BTG Posted January 27, 2019 Posted January 27, 2019 Company A acquired Company B in an asset sale in late 2018. Company B maintained a 401(k) plan that was not assumed by Company A as part of the sale. Nonetheless, following the closing date, Company A has continued to make contributions (both employer contributions and elective deferrals) to Company B's plan, which were accepted by the TPA. It seems to me that this scenario results in countless technical violations, but little (if any) harm to participants, and that the least problematic solution would be for Company A to assume sponsorship of the plan, retroactive to the date of close. I'm aware that such an approach should involve a VCP application, though I doubt the parties will be interested in the time and expense involved in such an application. Any problems with that proposed solution (aside from the risk associated with not going through VCP) that I'm missing? Alternatively, are there cleaner approaches that people have used or seen?

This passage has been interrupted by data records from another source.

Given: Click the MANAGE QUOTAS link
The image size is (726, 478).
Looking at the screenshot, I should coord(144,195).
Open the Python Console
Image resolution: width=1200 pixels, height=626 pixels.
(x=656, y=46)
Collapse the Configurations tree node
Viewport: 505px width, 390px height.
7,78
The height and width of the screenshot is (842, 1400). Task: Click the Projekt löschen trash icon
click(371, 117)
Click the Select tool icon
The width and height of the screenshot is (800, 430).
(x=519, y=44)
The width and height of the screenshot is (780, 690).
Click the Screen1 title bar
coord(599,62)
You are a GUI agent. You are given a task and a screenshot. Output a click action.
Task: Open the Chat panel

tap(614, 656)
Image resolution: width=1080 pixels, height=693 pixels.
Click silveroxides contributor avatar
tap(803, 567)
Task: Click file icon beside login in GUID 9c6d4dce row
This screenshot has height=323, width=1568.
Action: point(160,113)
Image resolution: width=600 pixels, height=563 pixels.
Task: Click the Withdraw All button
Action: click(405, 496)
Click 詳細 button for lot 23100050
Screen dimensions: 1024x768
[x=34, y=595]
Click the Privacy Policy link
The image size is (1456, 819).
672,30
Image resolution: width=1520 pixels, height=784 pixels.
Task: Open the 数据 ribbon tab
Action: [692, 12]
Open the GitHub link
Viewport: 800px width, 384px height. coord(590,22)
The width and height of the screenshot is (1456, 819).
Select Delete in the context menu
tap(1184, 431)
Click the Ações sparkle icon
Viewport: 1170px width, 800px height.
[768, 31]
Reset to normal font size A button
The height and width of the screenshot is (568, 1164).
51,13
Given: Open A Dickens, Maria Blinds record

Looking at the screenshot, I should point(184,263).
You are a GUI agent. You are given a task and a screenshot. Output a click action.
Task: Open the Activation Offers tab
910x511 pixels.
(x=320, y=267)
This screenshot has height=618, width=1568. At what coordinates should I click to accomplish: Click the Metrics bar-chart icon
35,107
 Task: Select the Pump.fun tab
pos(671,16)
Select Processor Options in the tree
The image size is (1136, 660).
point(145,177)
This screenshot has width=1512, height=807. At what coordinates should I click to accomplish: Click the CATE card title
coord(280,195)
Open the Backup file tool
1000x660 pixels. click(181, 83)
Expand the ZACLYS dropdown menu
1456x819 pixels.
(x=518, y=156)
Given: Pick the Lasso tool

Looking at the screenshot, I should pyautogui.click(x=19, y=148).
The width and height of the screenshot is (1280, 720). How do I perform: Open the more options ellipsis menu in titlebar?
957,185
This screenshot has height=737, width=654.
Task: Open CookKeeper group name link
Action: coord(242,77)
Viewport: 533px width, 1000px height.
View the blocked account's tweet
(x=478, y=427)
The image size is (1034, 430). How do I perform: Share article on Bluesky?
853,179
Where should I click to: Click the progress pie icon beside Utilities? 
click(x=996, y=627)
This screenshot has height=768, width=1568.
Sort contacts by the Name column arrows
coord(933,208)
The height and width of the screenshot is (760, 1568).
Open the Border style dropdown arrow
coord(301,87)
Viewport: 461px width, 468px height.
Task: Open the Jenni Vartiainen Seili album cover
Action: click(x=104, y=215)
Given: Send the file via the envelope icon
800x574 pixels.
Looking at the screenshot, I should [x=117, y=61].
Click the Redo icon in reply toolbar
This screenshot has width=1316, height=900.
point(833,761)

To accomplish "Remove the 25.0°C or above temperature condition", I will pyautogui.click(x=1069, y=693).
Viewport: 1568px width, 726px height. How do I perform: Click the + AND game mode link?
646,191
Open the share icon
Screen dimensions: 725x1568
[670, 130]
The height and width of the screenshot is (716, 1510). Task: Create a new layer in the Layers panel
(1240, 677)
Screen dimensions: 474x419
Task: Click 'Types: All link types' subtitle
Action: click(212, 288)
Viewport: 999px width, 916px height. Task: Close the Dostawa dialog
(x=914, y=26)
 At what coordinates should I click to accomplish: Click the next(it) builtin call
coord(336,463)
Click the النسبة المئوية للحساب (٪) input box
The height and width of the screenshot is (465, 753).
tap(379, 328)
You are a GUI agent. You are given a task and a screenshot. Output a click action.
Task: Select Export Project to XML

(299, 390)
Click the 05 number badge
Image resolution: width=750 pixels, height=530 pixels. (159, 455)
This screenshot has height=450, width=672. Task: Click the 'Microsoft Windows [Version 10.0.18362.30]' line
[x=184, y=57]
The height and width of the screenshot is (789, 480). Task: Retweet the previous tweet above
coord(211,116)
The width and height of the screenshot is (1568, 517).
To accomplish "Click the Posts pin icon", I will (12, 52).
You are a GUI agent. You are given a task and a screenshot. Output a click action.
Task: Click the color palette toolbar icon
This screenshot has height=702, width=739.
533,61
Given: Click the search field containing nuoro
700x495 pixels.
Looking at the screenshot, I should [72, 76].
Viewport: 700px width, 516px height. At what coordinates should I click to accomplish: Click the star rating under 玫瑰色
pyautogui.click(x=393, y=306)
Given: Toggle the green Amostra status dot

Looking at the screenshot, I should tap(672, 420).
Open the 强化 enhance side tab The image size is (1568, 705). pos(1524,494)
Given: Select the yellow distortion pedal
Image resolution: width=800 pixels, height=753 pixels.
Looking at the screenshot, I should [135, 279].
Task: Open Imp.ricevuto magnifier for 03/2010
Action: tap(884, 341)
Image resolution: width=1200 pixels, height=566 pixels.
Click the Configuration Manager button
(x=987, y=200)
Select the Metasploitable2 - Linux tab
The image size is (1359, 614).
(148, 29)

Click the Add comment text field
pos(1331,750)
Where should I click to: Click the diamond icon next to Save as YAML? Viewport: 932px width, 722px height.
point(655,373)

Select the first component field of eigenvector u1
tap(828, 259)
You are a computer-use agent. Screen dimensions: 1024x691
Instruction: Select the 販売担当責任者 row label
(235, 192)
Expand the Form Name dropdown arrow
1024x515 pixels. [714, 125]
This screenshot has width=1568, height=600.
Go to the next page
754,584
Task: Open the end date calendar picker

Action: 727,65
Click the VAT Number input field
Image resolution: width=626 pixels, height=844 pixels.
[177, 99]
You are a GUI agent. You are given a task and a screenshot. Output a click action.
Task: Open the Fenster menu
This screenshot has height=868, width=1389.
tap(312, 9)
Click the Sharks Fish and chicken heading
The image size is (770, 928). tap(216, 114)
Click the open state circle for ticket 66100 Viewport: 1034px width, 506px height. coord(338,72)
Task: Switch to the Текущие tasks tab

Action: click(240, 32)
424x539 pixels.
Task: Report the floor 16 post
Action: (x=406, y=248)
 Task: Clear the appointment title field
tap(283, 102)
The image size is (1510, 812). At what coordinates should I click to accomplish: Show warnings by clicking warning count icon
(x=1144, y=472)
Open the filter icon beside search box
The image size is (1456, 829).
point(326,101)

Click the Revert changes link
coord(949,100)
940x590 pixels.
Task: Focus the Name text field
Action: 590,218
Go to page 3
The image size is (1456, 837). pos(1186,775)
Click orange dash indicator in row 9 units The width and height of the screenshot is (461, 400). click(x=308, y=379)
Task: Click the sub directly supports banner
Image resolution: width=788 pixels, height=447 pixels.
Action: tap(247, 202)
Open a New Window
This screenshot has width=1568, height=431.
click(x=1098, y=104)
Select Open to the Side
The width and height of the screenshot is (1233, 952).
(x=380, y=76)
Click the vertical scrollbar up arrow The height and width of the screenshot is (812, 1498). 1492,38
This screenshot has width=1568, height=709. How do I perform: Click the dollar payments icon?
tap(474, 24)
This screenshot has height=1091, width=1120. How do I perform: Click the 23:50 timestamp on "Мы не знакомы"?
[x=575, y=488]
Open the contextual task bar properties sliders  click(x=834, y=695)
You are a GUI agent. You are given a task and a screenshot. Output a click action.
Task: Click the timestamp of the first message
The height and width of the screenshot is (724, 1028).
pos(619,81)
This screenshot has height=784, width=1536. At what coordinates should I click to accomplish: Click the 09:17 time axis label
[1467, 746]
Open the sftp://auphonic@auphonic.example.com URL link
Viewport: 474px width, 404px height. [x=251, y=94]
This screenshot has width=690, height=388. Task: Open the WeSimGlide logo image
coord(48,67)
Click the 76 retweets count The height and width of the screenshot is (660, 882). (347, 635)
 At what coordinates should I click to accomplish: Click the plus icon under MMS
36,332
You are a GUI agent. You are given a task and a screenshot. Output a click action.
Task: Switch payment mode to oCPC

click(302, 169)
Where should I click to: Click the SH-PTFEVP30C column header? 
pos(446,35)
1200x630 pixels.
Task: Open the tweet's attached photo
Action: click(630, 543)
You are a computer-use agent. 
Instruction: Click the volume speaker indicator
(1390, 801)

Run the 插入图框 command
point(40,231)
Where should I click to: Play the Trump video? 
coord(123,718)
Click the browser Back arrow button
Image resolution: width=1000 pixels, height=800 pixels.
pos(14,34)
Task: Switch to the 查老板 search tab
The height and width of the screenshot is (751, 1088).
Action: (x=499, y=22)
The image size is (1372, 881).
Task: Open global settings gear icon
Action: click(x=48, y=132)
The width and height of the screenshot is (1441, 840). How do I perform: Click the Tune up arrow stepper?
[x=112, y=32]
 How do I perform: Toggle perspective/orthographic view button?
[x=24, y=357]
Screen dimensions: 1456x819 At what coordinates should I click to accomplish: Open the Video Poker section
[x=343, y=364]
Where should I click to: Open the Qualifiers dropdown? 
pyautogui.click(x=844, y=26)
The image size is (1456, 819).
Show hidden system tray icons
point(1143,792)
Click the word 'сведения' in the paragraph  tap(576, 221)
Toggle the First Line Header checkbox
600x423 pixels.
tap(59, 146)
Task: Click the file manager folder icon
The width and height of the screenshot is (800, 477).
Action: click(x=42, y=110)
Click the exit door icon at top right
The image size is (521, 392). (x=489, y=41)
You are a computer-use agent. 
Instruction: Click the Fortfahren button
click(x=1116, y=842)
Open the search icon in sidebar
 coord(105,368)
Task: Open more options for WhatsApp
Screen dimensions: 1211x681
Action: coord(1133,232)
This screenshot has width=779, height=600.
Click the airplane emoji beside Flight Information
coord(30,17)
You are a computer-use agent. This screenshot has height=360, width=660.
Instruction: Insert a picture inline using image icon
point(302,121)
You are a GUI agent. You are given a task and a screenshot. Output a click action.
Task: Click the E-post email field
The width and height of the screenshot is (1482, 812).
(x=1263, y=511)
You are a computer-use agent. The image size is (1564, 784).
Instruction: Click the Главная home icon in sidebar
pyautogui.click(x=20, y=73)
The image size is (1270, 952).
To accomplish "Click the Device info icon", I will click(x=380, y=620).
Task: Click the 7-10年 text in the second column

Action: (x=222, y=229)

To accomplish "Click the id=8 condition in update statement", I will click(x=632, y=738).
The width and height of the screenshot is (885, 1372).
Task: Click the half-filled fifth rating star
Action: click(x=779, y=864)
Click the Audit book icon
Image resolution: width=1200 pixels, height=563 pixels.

ERISAAPPLE Posted January 28, 2019 Posted January 28, 2019 Was the contribution made in 2018 or 2019? I think the plan might be able to return the contribution to company A. I would argue it is a mistake a fact or maybe it is not deductible under 404 (though I admit I would want to research both in more depth). You might also argue the contribution is not a plan asset because the plan never had a right to that money. For example, if by mistake a bank erroneously sends $10 from my checking account to a qualified plan that is unrelated to me, and the trustee erroneously accept the $10, that doesn't make the $10 a plan asset. Similarly, if a mutual fund credits earnings to the wrong plan, those earnings are not a plan asset of the wrong plan. Its the same thing here. Company A made a mistake and sent a contribution to the plan that doesn't belong to the plan. The plan has no right to the money. I know a bank or a mutual fund is not an employer for purposes of 403, and arguably Company A is here. I just think this is different than returning money to a sponsoring employer. But again, I would want to look at that more closely.
QP_Guy Posted January 28, 2019 Posted January 28, 2019 My thought would be to try to find sufficient documentation to have Company A as a Sponsor/Participating Employer for Company B's plan. (That seems to clearly be the intent, perhaps there is enough documentation to satisfy the burden.) Alternatively, Company B could assume Sponsorship of the plan today. Under either approach go to VCP to get a blessing.